Rigg s’assombrit. « Oh, je n’ai jamais voulu… d’accord, à partir de maintenant ce sera “République”. Évitons aux gens de penser que j’ignore ou méprise le Conseil révolutionnaire. Pour moi, le Conseil et le Mur sont tout aussi immuables.

— Une chose m’inquiète, continua Mère. Ton père – le vrai, mon mari, mon bien-aimé Knosso Sissamik – était obsédé par le Mur, par tout ce qui avait été écrit à son sujet. Il a passé sa vie à chercher un moyen théorique de le traverser. Il en est mort.

— Je ne savais pas que le Mur pouvait tuer, dit Rigg.
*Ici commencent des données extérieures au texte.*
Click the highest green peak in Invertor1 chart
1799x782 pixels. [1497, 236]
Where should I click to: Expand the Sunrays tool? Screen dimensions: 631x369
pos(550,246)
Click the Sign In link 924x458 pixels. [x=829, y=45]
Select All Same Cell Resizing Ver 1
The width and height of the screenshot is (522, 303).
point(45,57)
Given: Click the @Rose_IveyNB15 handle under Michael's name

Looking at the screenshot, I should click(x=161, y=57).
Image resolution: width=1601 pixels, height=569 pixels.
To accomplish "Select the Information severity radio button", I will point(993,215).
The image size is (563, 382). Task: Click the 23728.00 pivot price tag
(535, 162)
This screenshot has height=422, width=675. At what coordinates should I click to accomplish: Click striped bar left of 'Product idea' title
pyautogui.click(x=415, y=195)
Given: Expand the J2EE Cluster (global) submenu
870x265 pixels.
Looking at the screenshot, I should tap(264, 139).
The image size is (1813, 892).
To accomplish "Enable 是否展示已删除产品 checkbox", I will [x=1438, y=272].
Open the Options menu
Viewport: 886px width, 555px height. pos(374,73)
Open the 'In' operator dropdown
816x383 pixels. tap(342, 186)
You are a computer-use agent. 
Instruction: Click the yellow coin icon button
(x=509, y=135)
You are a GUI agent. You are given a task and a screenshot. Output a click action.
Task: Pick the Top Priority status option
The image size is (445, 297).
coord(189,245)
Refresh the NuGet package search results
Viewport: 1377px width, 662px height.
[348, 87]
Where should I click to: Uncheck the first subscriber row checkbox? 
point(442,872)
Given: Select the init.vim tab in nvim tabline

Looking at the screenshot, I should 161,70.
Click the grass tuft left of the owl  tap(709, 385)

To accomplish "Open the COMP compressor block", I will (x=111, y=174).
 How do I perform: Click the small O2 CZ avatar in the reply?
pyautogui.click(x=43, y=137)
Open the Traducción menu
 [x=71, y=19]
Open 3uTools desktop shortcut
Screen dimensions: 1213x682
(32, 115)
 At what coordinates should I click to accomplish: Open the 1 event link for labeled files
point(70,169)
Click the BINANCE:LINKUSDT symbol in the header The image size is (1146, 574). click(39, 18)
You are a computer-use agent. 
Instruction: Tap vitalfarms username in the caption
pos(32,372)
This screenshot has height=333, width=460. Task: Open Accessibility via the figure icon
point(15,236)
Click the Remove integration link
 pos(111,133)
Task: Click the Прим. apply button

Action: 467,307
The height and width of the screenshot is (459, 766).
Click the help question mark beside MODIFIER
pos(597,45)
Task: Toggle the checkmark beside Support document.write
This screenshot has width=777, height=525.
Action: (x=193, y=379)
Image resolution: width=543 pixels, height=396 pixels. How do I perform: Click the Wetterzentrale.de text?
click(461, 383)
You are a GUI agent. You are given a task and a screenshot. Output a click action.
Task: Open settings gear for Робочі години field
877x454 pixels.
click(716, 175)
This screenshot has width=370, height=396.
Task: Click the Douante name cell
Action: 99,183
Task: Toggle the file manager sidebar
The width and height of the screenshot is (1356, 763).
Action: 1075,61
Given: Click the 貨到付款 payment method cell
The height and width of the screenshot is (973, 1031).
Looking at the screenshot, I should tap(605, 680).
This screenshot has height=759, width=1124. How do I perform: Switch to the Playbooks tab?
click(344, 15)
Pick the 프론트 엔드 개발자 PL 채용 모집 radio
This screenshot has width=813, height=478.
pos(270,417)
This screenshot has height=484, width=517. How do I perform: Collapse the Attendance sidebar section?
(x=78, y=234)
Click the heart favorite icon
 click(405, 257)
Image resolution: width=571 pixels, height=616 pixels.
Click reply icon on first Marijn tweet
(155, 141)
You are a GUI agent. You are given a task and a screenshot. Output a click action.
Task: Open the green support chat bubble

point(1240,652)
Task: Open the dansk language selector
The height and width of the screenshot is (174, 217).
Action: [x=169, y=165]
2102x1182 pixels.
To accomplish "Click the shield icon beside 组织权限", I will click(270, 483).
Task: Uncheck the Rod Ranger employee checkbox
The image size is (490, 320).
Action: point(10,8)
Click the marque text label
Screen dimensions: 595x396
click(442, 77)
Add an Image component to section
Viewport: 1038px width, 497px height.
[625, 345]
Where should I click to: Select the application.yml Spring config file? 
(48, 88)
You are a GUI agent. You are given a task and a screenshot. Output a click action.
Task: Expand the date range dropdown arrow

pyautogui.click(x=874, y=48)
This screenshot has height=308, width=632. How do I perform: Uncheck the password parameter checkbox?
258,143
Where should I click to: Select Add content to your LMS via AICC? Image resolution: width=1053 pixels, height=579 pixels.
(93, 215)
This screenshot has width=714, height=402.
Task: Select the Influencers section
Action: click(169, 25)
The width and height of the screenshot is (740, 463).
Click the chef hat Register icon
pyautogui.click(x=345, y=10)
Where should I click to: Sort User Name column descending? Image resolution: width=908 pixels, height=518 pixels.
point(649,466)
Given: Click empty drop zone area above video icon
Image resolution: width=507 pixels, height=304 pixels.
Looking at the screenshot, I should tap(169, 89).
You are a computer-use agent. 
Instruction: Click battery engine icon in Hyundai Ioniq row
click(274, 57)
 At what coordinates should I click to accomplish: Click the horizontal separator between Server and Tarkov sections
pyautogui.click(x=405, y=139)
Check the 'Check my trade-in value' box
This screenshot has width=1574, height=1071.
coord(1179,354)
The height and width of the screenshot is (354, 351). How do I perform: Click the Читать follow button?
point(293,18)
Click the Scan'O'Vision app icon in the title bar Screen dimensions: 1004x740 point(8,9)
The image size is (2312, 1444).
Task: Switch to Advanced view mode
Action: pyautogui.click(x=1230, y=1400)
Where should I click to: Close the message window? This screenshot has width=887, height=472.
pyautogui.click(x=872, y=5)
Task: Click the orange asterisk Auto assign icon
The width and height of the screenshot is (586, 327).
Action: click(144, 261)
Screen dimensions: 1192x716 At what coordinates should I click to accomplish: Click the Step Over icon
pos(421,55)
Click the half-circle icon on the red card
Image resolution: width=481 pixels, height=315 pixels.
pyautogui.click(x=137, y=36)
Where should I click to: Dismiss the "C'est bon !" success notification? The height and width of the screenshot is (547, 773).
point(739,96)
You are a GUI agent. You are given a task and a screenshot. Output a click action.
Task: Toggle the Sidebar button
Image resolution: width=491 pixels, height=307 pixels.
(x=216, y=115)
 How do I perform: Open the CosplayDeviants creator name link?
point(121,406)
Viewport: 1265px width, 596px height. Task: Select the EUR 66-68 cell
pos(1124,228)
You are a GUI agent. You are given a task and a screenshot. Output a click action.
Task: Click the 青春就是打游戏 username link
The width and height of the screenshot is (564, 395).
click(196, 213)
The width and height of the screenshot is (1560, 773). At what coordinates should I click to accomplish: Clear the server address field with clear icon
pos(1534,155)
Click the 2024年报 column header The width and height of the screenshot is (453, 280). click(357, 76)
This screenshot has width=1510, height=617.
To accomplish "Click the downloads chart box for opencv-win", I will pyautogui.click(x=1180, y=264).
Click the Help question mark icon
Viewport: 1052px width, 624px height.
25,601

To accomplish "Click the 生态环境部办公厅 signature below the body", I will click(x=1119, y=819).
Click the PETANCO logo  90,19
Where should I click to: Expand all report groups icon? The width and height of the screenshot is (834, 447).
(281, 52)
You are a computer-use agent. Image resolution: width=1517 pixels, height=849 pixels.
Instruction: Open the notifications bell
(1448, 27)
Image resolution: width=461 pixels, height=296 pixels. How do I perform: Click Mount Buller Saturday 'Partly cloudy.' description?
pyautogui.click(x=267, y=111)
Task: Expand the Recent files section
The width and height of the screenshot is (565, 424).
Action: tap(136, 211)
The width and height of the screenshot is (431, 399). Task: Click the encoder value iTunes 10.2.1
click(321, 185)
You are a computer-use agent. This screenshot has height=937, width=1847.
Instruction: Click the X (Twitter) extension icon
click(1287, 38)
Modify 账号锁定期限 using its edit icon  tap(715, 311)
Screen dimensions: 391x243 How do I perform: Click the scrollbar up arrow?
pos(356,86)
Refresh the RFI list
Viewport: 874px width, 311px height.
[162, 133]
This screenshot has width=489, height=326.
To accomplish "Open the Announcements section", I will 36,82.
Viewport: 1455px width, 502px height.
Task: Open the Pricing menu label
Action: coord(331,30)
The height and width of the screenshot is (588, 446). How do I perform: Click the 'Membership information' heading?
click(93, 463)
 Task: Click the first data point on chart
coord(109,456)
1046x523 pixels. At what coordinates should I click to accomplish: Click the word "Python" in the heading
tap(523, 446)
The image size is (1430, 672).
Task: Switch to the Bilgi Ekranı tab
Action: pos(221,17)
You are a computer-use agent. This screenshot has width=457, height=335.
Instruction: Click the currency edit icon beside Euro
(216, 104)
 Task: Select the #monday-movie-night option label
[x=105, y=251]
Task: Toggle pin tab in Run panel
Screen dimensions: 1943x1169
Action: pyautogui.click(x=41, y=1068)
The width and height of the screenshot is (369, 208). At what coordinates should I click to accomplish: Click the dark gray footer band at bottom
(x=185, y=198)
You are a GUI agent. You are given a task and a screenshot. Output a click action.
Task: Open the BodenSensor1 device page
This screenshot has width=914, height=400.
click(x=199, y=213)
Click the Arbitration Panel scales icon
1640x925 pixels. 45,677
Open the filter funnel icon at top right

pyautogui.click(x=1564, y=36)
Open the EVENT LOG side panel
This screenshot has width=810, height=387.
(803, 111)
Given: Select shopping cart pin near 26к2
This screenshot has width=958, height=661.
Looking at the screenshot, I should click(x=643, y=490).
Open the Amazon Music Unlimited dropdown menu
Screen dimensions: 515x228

— Son idée était de le traverser en bateau, poursuivit Mère.

— D’autres y sont arrivés avant lui, au moins par accident. On parle de pêcheurs emportés de l’autre côté par la tempête.

— Mais on ne dit pas dans quel état mental ils sont arrivés et on ne les a jamais revus. Le Mur rend fous ceux qui essaient de le franchir. Plus ils s’en approchent, plus la démence les gagne, jusqu’à ce qu’ils finissent par le fuir en hurlant. Les moins chanceux basculent définitivement dans la folie. Ceux-là errent sans fin, le regard vide à jamais.

— Vous semblez partager l’intérêt de mon père pour le Mur.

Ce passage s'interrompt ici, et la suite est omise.